While most angling takes place in easily accessible lowland rivers and lakes, this season will mark the introduction of a new management tool to better protect NZ’s more fragile fisheries, which are often located in the back country.
“The new designated waters licence will see Kiwi anglers get a fairer share on some of the waterways that Fish & Game’s research has shown are subject to too much pressure – around 2% of the country’s rivers.
“The new licence category will help us manage angling pressure by spreading angling effort around so that it isn’t concentrated in certain areas, which detracts from the angling experience and also has the potential to negatively impact the fisheries.”
Non-residents will have to pay $40 per day to fish designated waters, and may purchase only a maximum of five day licences for each Fish & Game region they want to fish in.
Local residents will pay $5 per region for the entire season on top of a traditional fishing licence fee.
Jordan said over the past 10 years, Fish & Game has received increasing complaints from resident and non-resident anglers regarding overcrowding in a small number of fisheries that will now be managed through the designated waters licence.
“Our research and monitoring show that a small percentage of non-resident anglers will intensely fish a local area, not only putting pressure on the fishery but also displacing other anglers.

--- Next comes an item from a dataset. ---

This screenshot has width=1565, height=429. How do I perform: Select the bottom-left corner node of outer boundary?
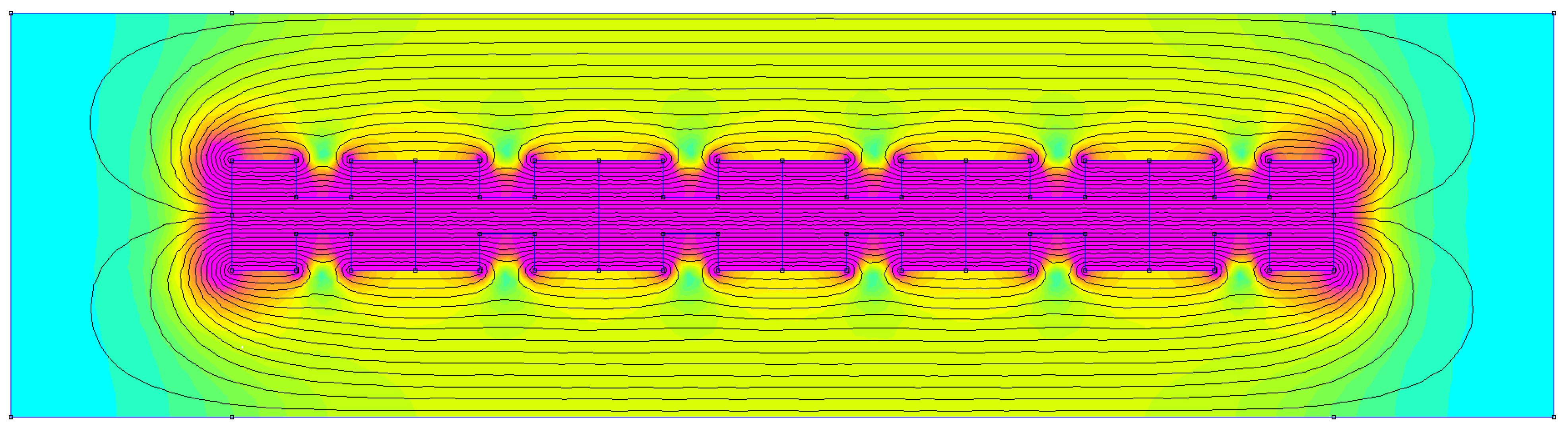(x=11, y=417)
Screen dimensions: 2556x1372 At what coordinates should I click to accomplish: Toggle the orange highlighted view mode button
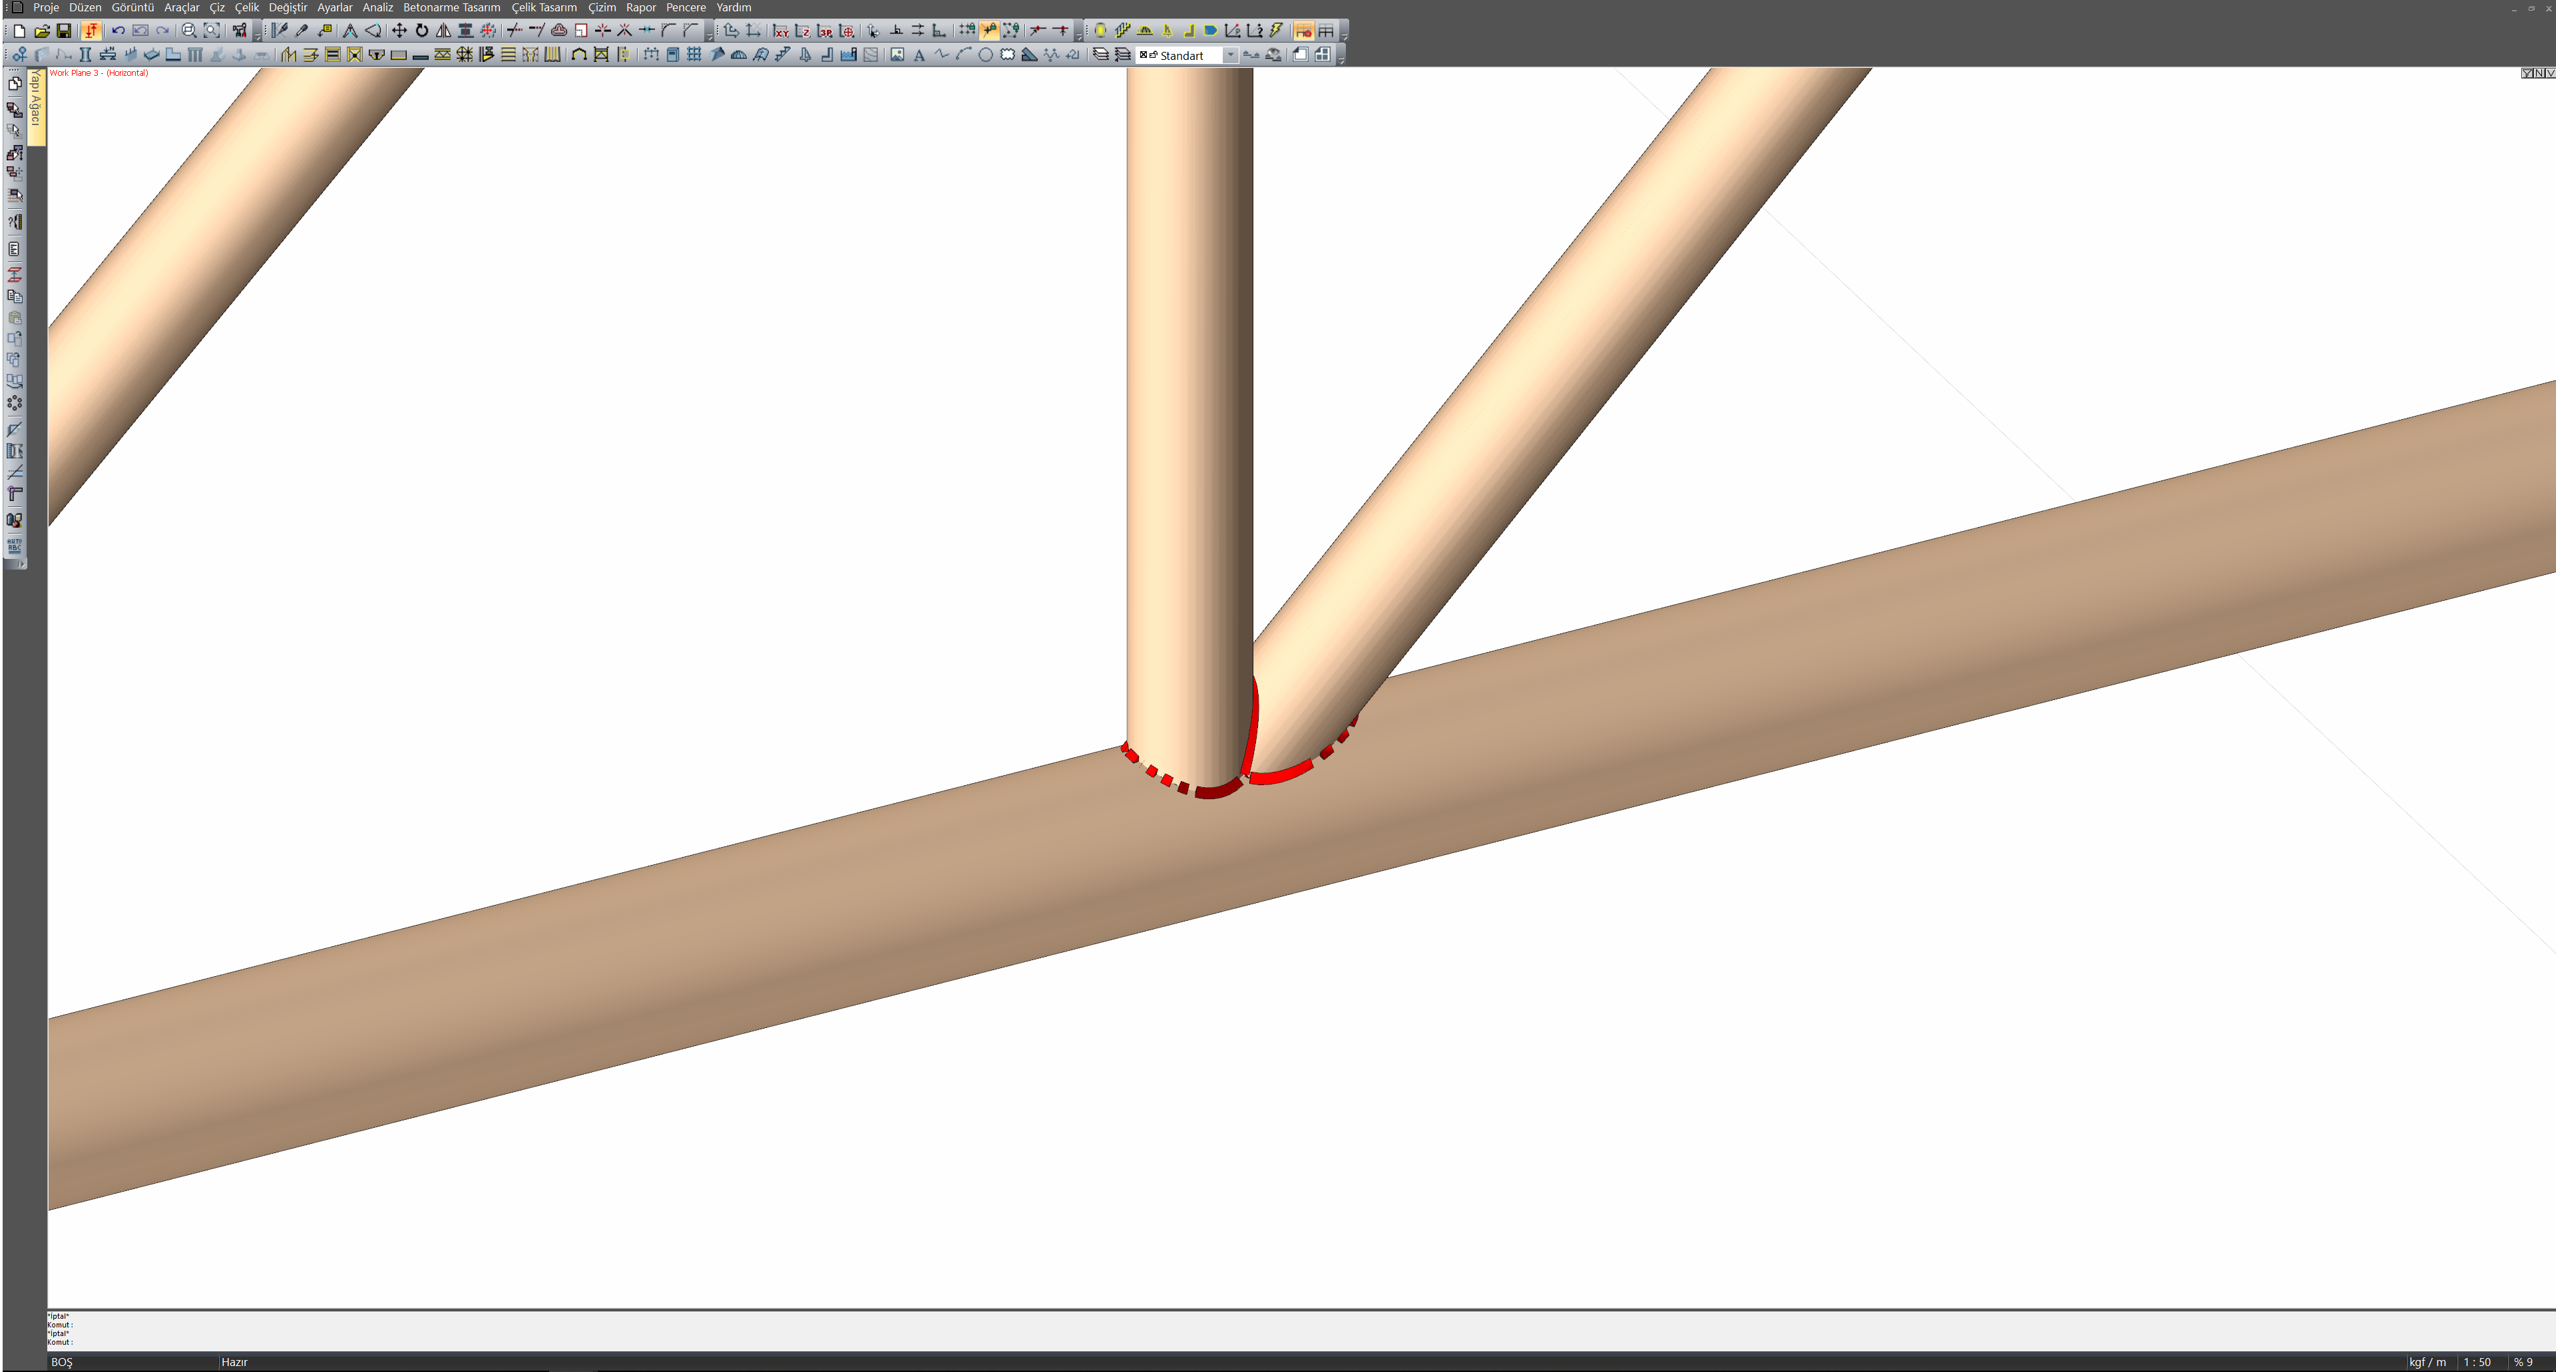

We’ve implemented this new fisheries management tool to help address that imbalance.”
In some fisheries, angler use has gone from a roughly 50:50 resident-to-non-resident split (in the early 2000s) to an 80:20 split favouring non-resident anglers. In most cases, pressure-sensitive fisheries, now managed through the designated waters licence, share common features: the rivers have very clear water, offer excellent sight fishing, hold large average size trout, have high scenic value, and are often located in a wilderness or backcountry setting.
Jordan said that “with a majority of our non-resident anglers fishing our back country fisheries for four or less days, most anglers won’t be impacted by the change”.
“It’s important to note that only a small proportion of anglers contributing to unsustainable angling pressure will be affected by this change.
“We really appreciate and value overseas anglers, the contribution they make to the economy, as well as our organisation through purchasing licences, which helps us protect waterways.”